For years Waldorf Schools have had “Games Class.” But what is “Games Class?” Some people have described it as Waldorf Physical Education. However, the reason it was named “Games Class” was to differentiate it from traditional Physical Education. The challenge this presents for those who teach Games Class as well as for parents, students, and even the rest of the faculty is that in our common use of the word “games” it sounds like something less serious, less intentional, less conscious than Spanish Class or any other special subject the children take in a Waldorf School.
So, what is Games Class? And why is it an integral part of any full Waldorf School Curriculum?
In The Study of Man, Rudolf Steiner said, when we use our limbs, whether it be for useful or useless work we are “always splashing about in the spirit and (we) are connected with the spirit.” The spirit he refers to here is the external cosmic spirit, not our individual inner spirit-soul. He goes on to differentiate between senseless and purposeful activity. When activity is purposeful it connects us with the spirit in a deeper way, a way that allows for a healthy balance between sleep and wakefulness to develop. “We can guide a child’s external movements towards purposeful movements … so that the child does not splash around in the spirit, but follows the spirit as a goal” (1919, Steiner).
The above paragraph speaks directly to my goal as the movement education teacher. My goal is to bring the children’s movements into coordinated, purposeful movements that can support them in connecting with the outer world. To accomplish this goal, I plan lessons that include building specific movement skills, like catching a ball, jumping rope, running towards a goal, throwing towards a target, etc. and games that allow children to explore their social connections. Sports can only come into this equation once everyone has a sufficient level of skill required for the specific sport, and the social fabric of the class is strong enough to support healthy competition. Otherwise sports too soon serves to disintegrate healthy social relationships among the children.

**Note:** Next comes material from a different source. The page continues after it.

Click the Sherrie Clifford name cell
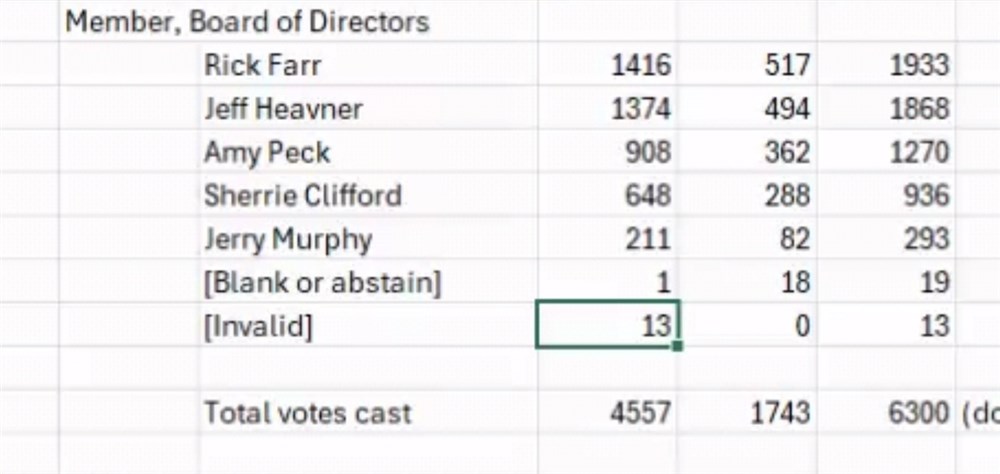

Sometimes it is easier to define what something is by first describing what it is not. Games class is not only games. It is not only traditional PE. It is not strictly cooperative games or PE, nor is it strictly competitive. Like the rest of the Waldorf curriculum it changes with the age of the child and includes elements of traditional PE, cooperative games, competitive games, and movement exercises for the sake of bringing the child into harmony with his surroundings.
Games class is a full, developmentally appropriate movement education program through the grades. Here is a glimpse of the journey through the grades in movement education.

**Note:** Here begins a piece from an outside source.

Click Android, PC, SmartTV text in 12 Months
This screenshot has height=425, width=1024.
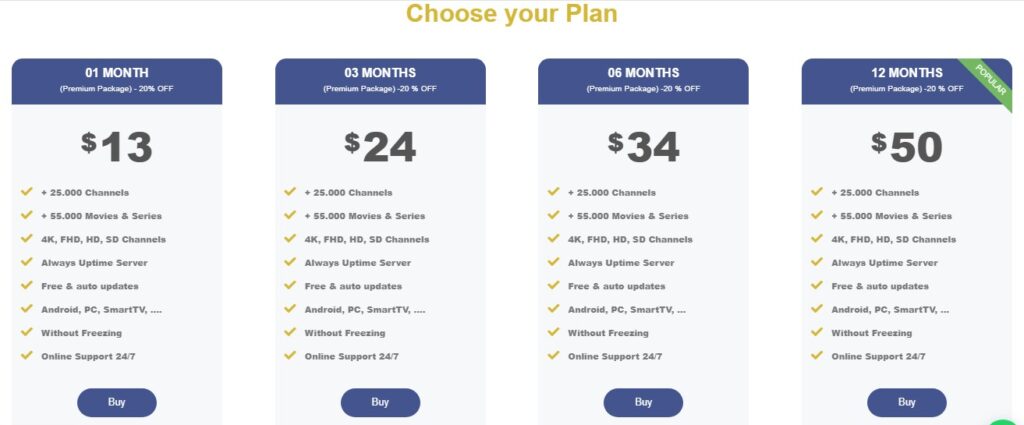pos(889,309)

1st grade - circle games, cooperative games, hand clapping rhymes, jump rope (long rope) rhymes, individual jump rope, Mother May I, Simon says, hopscotch, ball handling
2nd grade – dissolving and reforming the circle, moving towards line games, hand clapping, jump rope (both long rope and individual), cooperative games, hopscotch around the world, ball catching
3rd grade – more line games such as Lemonade and Sharks and Minnows, tagging games, jump rope (starting to add more jump rope “tricks”), non-competitive relays, roundelays, ball games
4th grade – more ball games and line games, tag games, team goals, beginning of competitive relays, jump rope (building more tricks and work with a group), Roundelays, and game creation, beginning orienteering (on campus)
5th grade – team games, ball games, sport skills, jump rope (moving towards fitness activities), pentathlon events (running, wrestling, long jump, javelin, and discus), Spacial Dynamics exercises
6th grade – team games, sport skills, jump rope (drill), circus skills, archery, javelin, discus, running, marching drill, Spacial Dynamics exercises
7th grade – team games, team sports, jump rope (drill and fitness, double dutch), fitness, circus, archery, track and field events, orienteering (outside event), Spacial Dynamics exercises
8th grade – team sports, jump rope (drill, performance, and fitness), circus, archery, track and field, Spacial Dynamics exercises, fitness
Note: I have excluded tumbling, acrobatics and equipment gymnastics from the above lists only because at The City School we do not currently have the necessary mats and equipment to do these activities safely. In an ideal situation with a proper space and proper equipment I would include tumbling, acrobatics, and equipment gymnastics in every grade as well.
I believe I have answered the question, what is games class? Now let’s tackle, why is it an integral part of any full Waldorf School curriculum?
Once again, I’ll reference Rudolf Steiner’s The Study of Man, lecture thirteen. “The more we alternate physical education with eurythmy, the more we can bring the need for sleep and for wakefulness into harmony.” Furthermore, he says, “excessive mental work destroys sleep the same way excessive physical work makes people drowsy,” (1919, Steiner).
The whole Waldorf curriculum is designed to work together to bring the children the right amount of mental work combined with the right amount of physical work to harmonize the inner and outer forces working on the human being. Class teachers work to create lessons that will arouse the children’s interest and intellectual curiosity. This is the mental work. Handwork, Woodwork, Games, and Eurythmy teachers work to bring the children purposeful movement activity. This provides the physical work. Music and Foreign Language classes go back and forth between physical and mental work in a harmonious weaving. Together we strive to accomplish the goal of assisting the children to develop themselves into whole human beings full of intellectual and physical capacities as well as compassion for all of humanity.
Finally, let’s connect all of these thoughts back to the title, “Movement Education or Games.” Knowing what goes into planning the “games” curriculum and how it integrates with the whole Waldorf Curriculum, I’d like to suggest that games class is perhaps a misnomer. What any games teacher is really striving to bring to the children is a full movement education. We include experiences in all forms of purposeful movement to help the children develop their full capacities as human beings. And as Waldorf Teachers, we strive to help the children develop healthy rhythms and habits in their physical bodies to support them for the rest of their lives. This includes strengthening the physical body, building endurance, paying attention to one’s form during movement activities, and connecting with others in the space. It is a tall order, and yet it is exactly what Waldorf teachers trained in Spacial Dynamics do every day.